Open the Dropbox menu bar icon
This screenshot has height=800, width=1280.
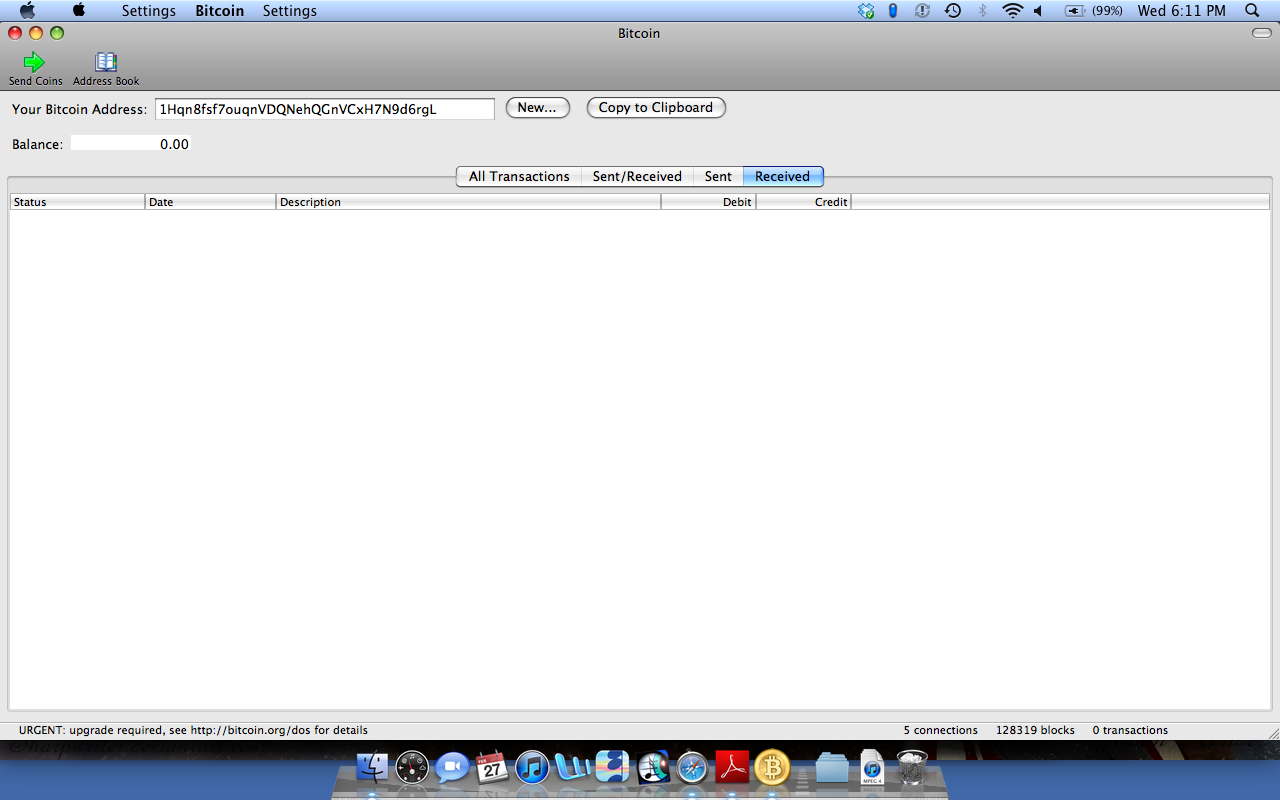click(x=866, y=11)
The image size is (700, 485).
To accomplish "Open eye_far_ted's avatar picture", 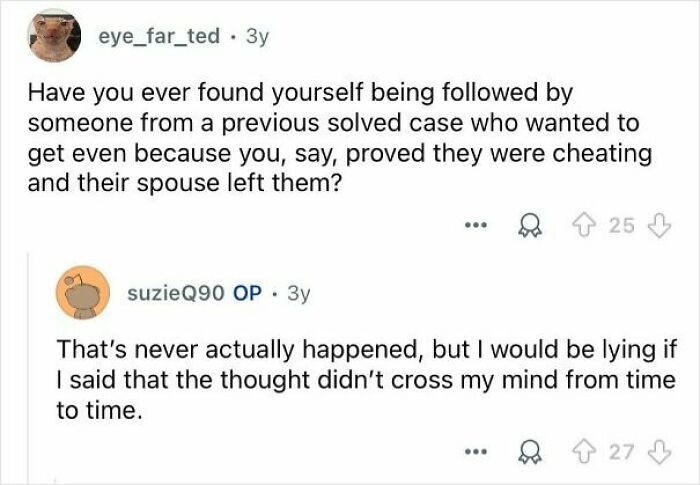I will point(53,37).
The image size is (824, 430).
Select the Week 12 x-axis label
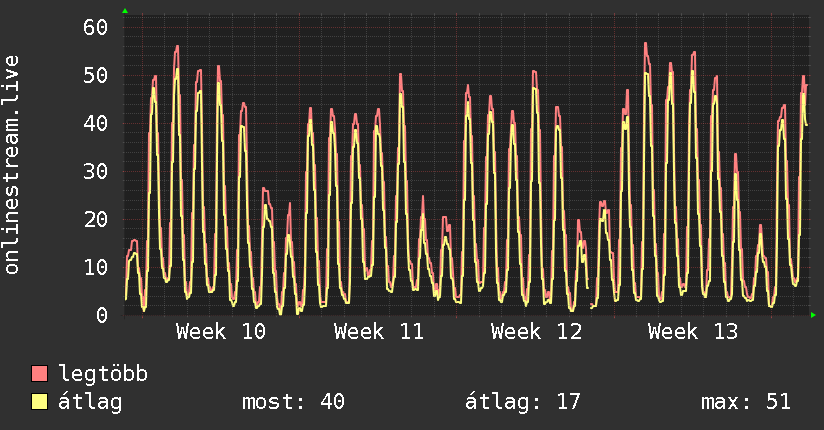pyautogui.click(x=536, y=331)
==
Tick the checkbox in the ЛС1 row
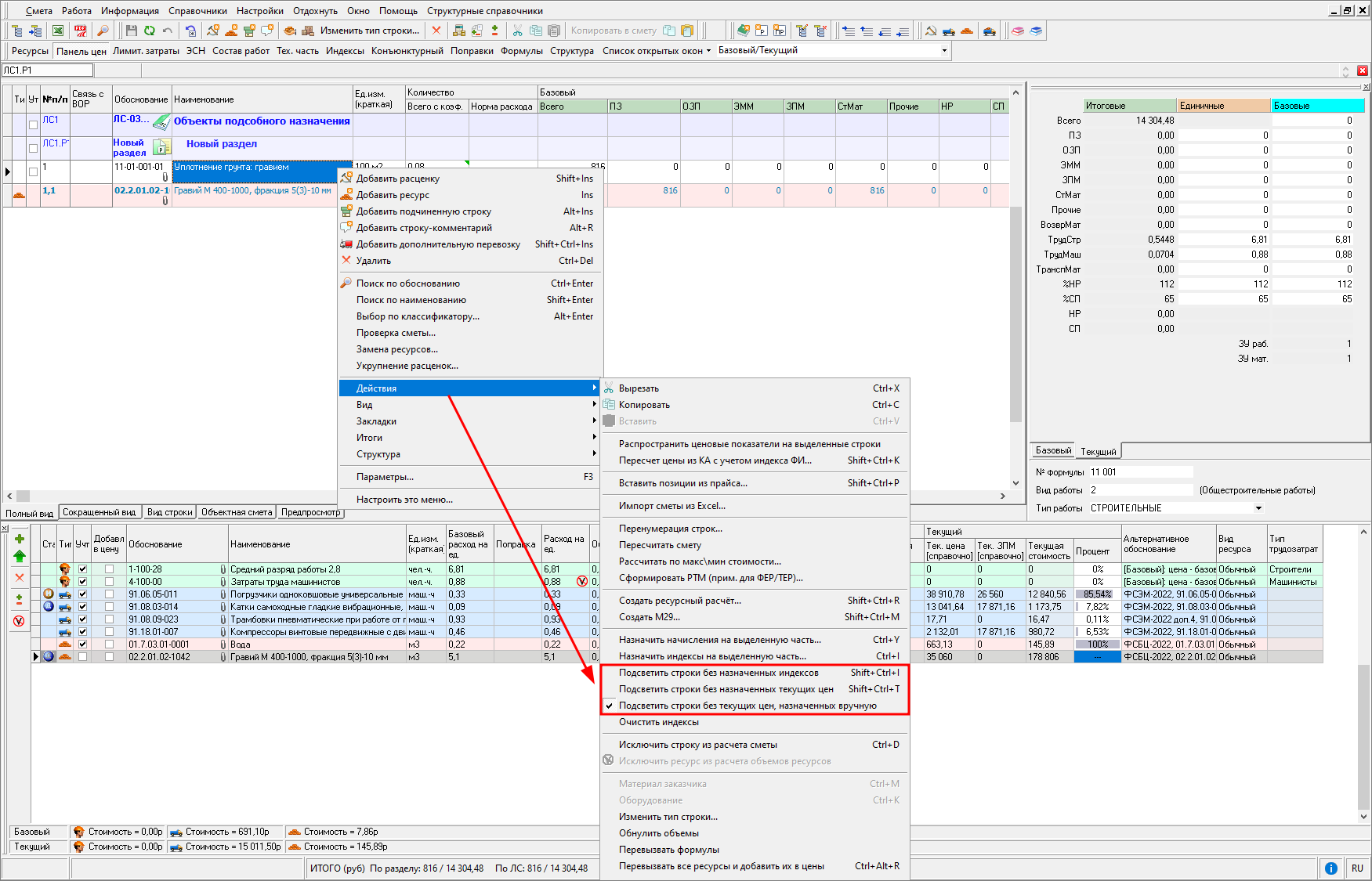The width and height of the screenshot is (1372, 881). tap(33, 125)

- HOW TO COMPLETE THIS TASK: Search term "size": return each line of the data that contains it.

- TASK SOLUTION:
The image size is (700, 485).
The image size is (824, 430).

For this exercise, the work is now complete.